▶ **Action item**:
Write down the lines exactly as they appear, from the one that contains "View records for Open Deals by Deal Amount" through the final line of the records, so that both ends are kept and no pictures come along.

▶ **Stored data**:

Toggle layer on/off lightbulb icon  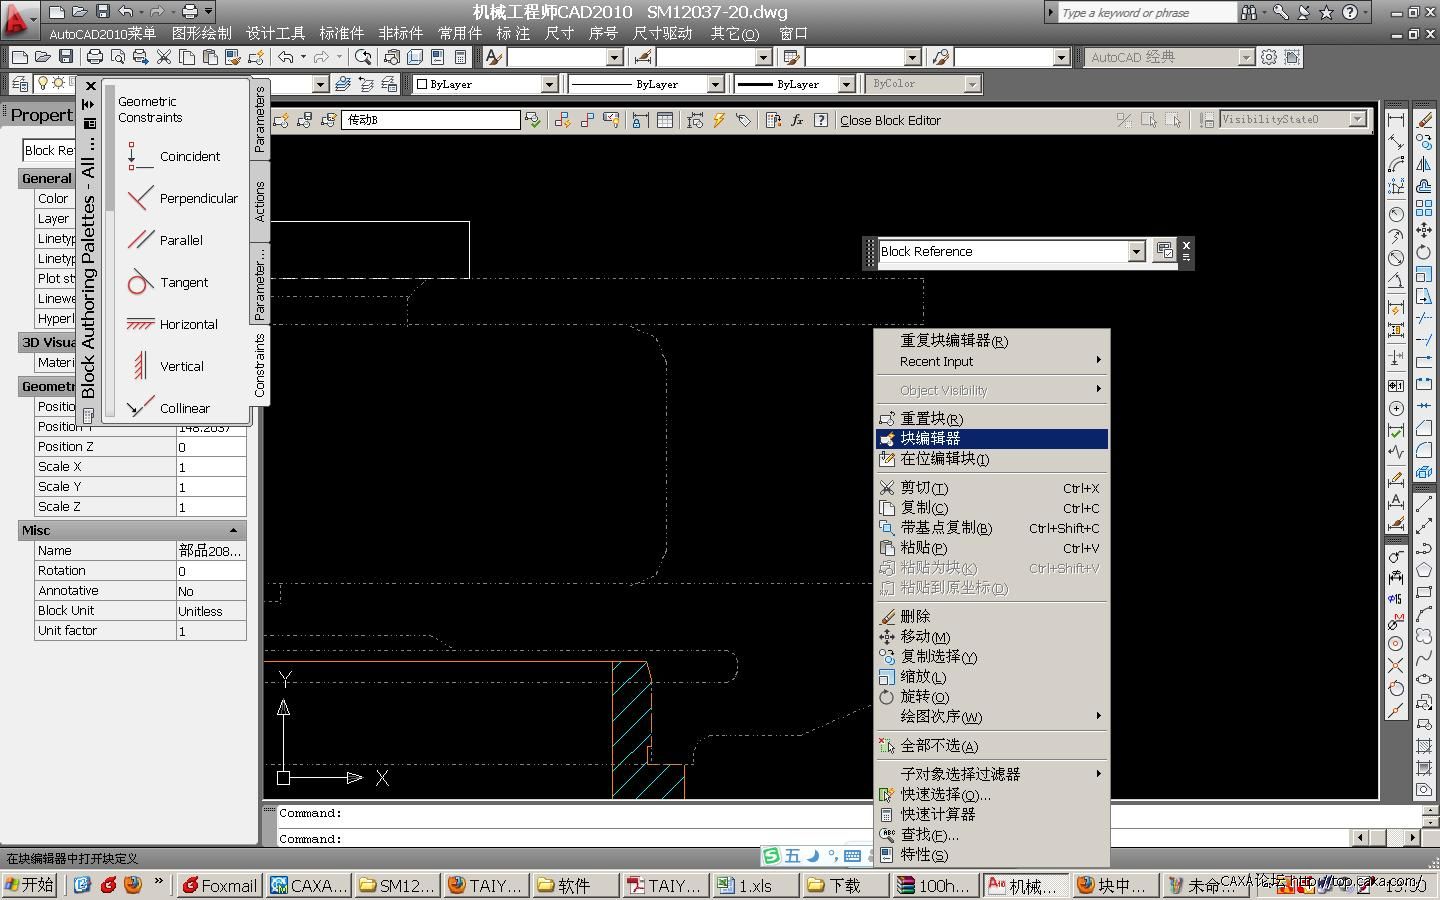pos(42,84)
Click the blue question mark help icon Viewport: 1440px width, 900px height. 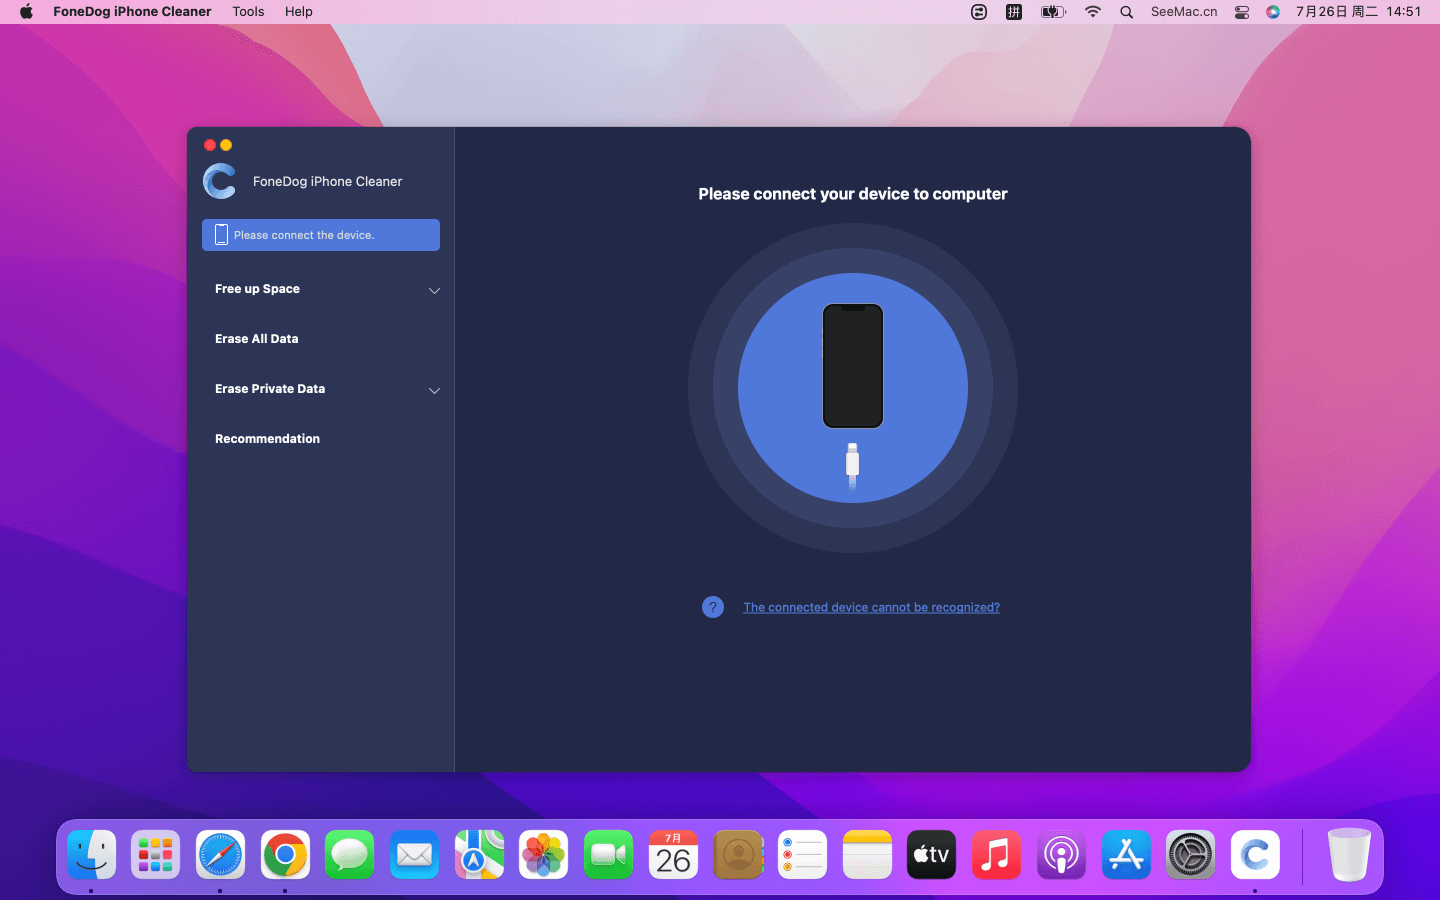[713, 607]
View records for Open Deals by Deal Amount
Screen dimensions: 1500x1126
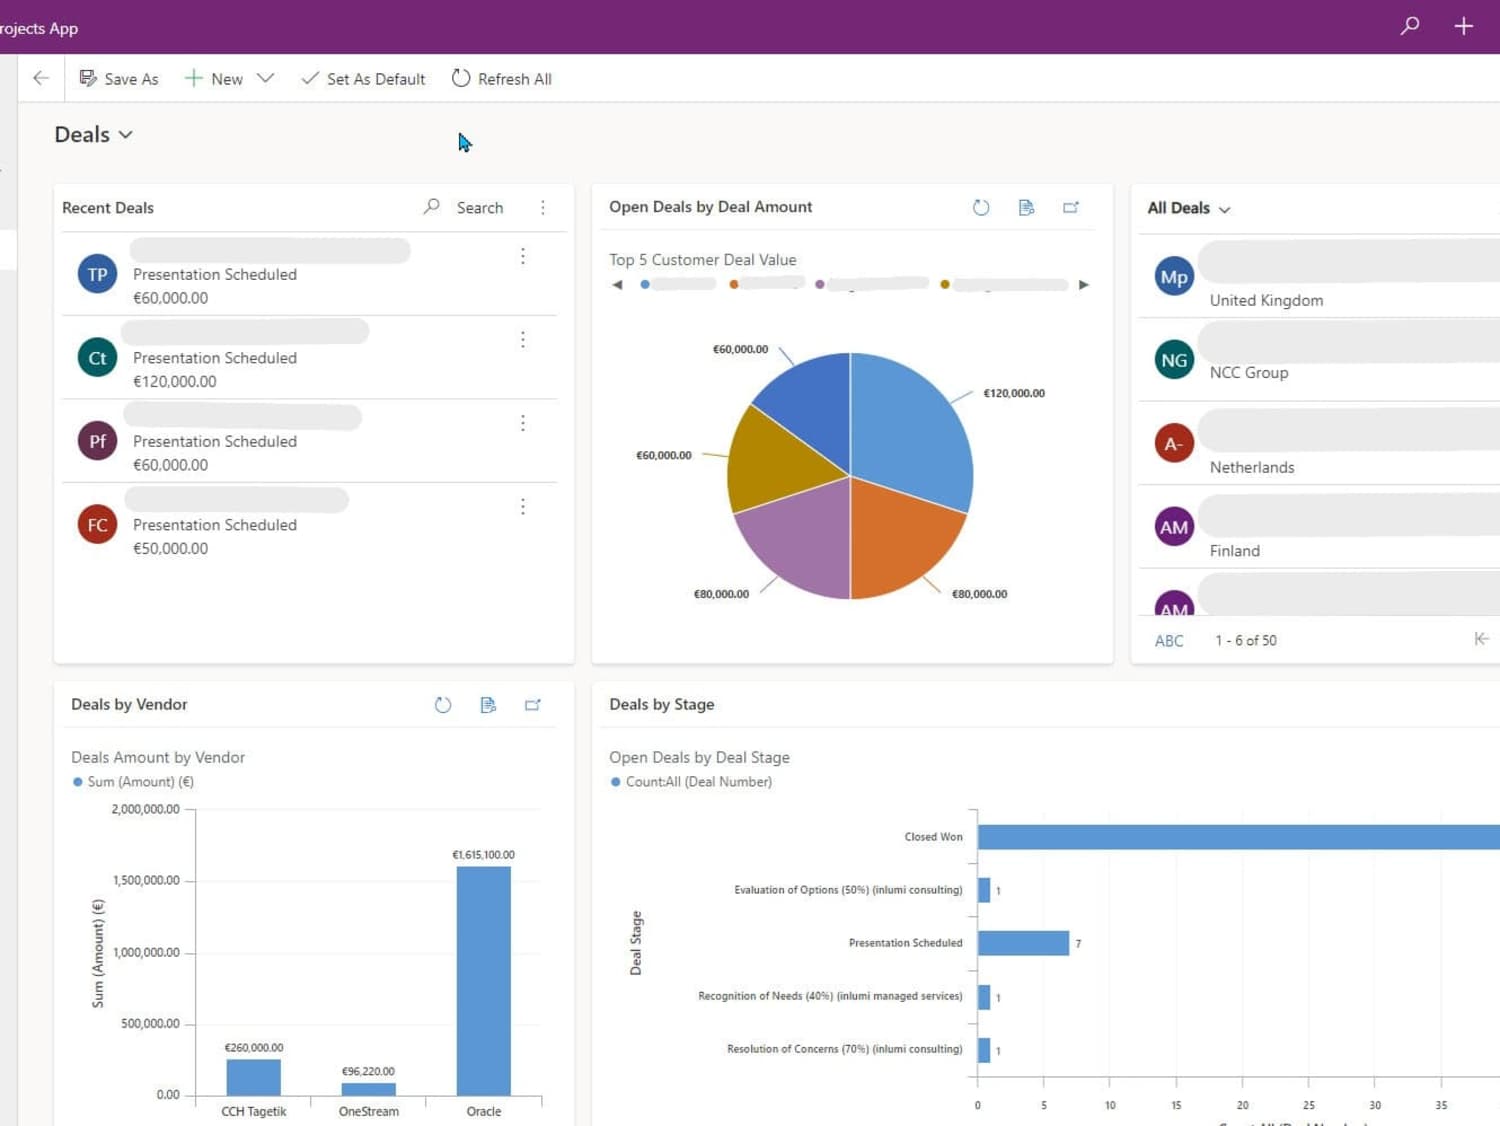pyautogui.click(x=1026, y=207)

▶ **Solution to this task**:
View records for Open Deals by Deal Amount
Screen dimensions: 1500x1126
pyautogui.click(x=1026, y=207)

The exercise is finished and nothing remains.